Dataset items
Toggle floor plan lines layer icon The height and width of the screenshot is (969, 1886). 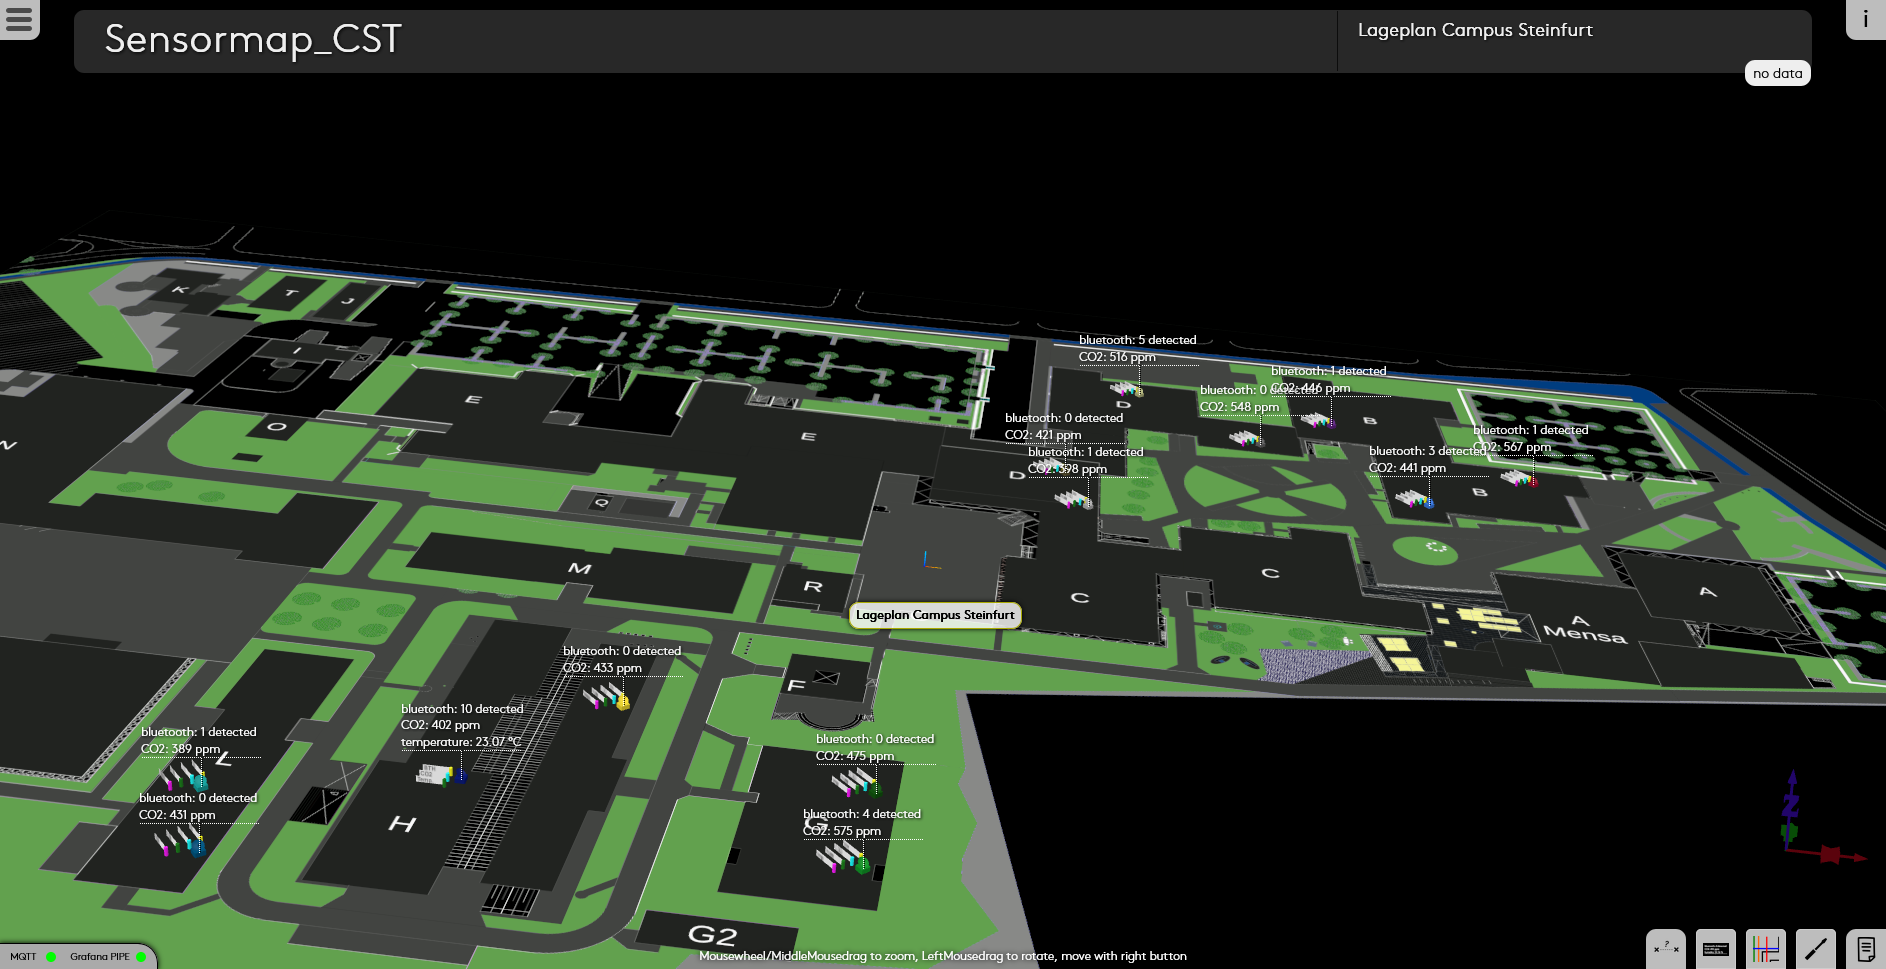1766,948
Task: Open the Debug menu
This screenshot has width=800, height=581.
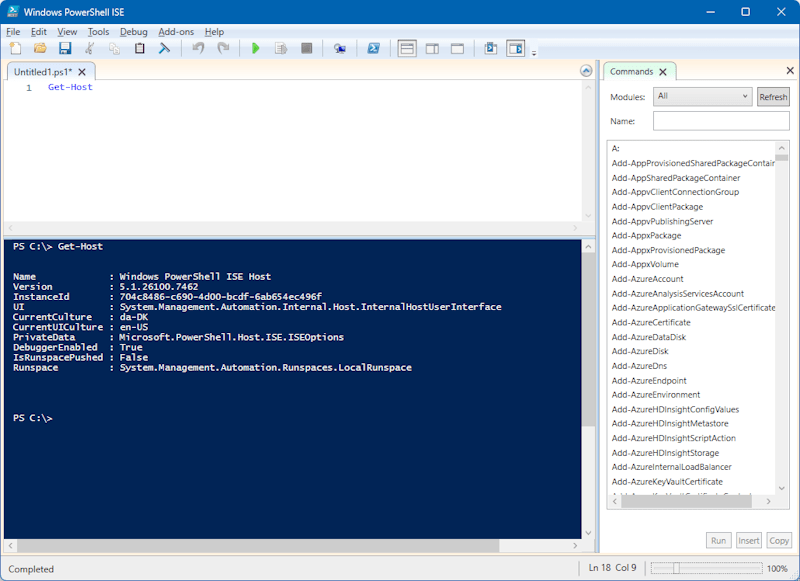Action: click(133, 31)
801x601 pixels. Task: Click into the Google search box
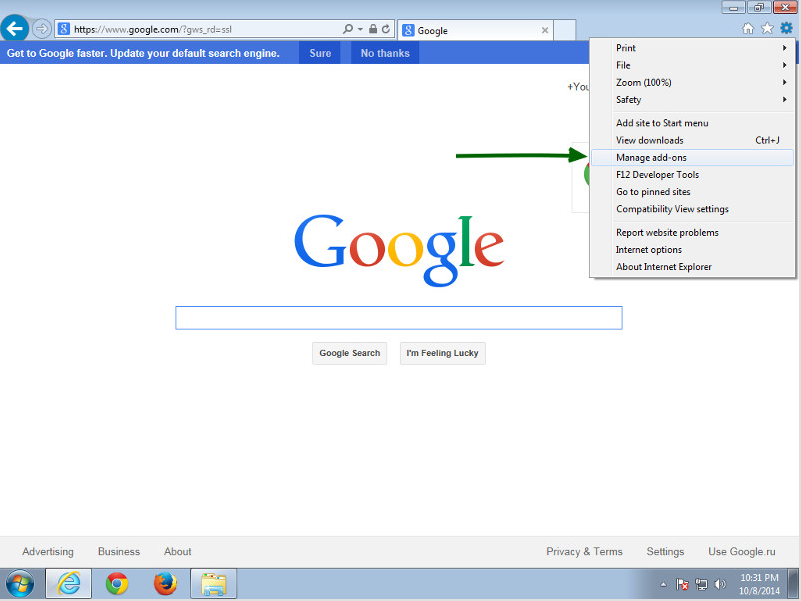tap(398, 318)
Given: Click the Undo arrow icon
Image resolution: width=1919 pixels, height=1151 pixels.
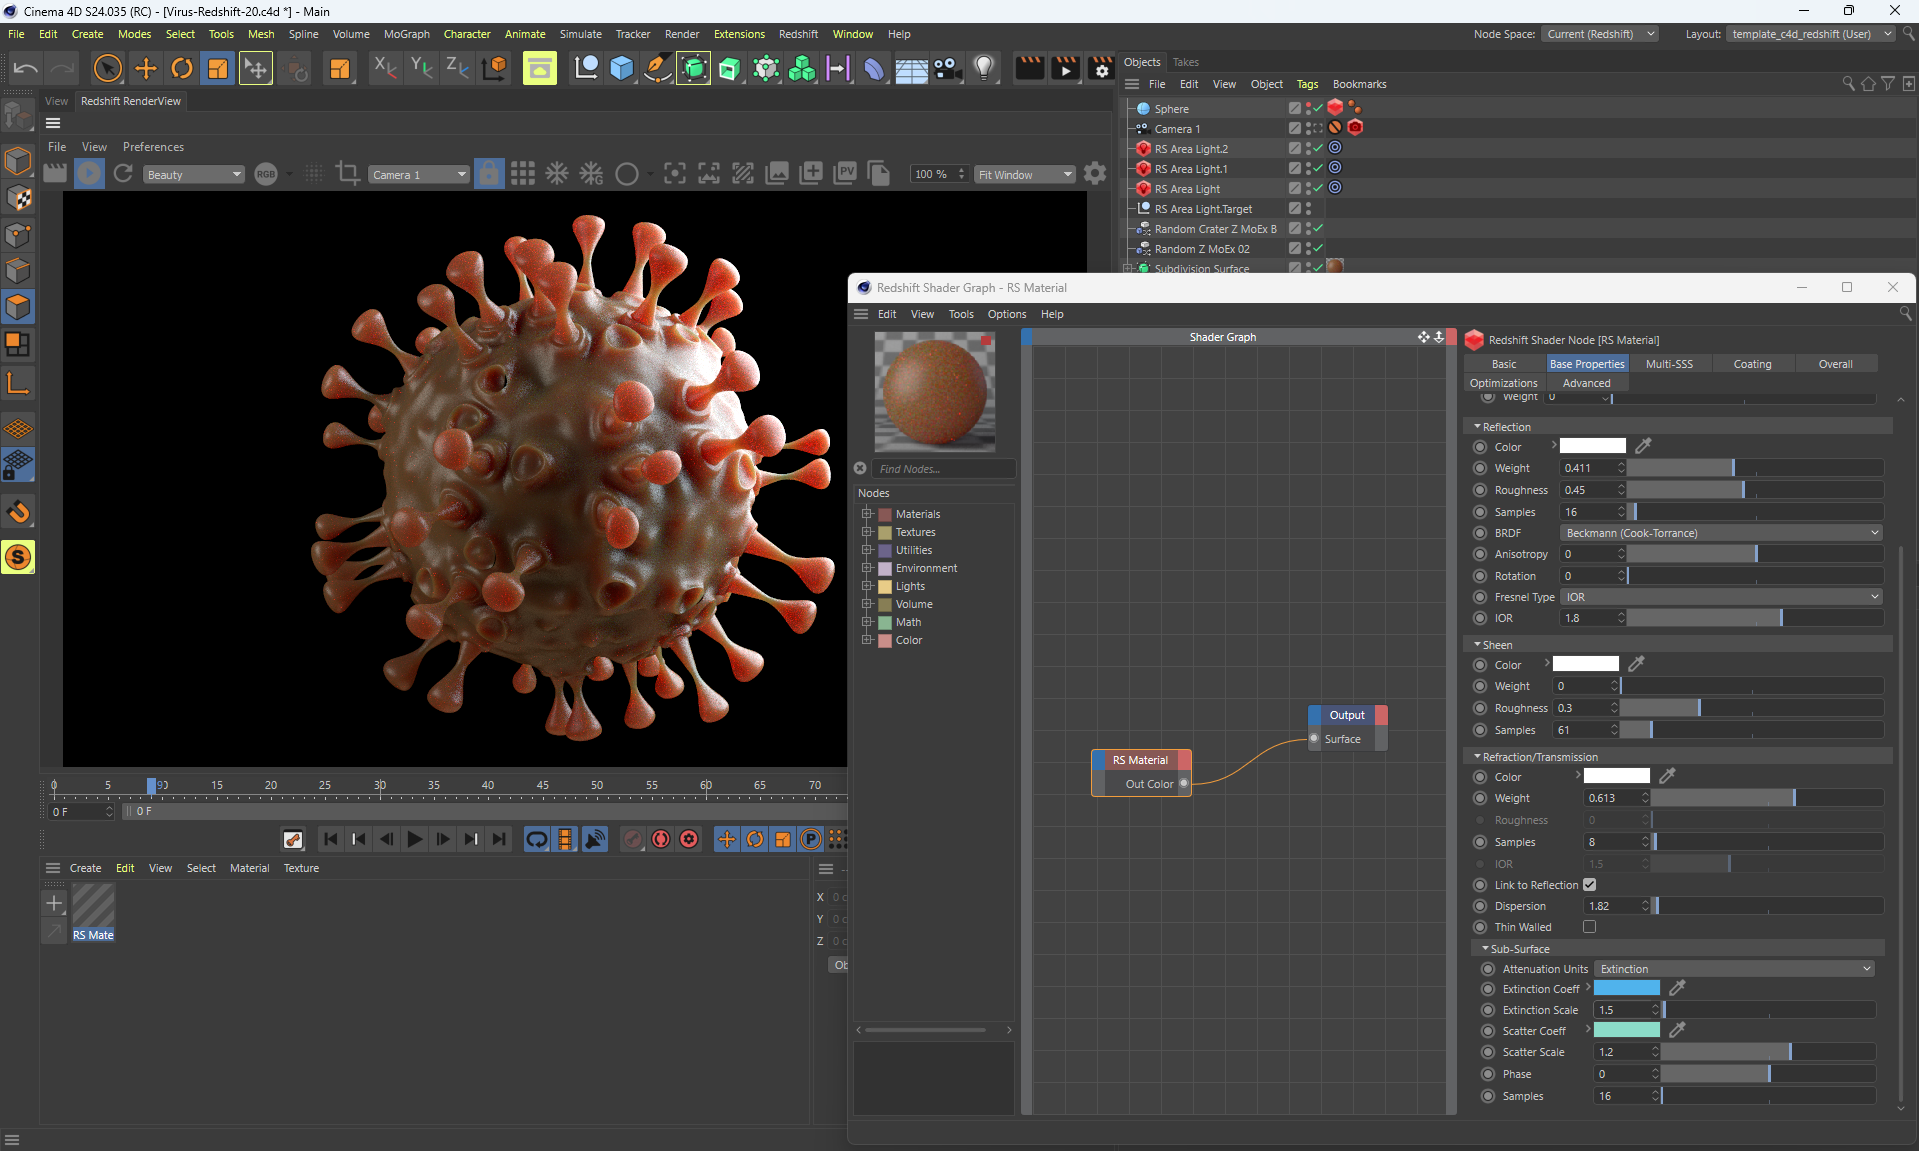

What the task requires:
Which lines run from the one containing "Given: Click the Undo arrow icon" to the end of the entries above? Write them out exactly, leaving out every picture.

Exercise response:
Given: Click the Undo arrow icon
Image resolution: width=1919 pixels, height=1151 pixels.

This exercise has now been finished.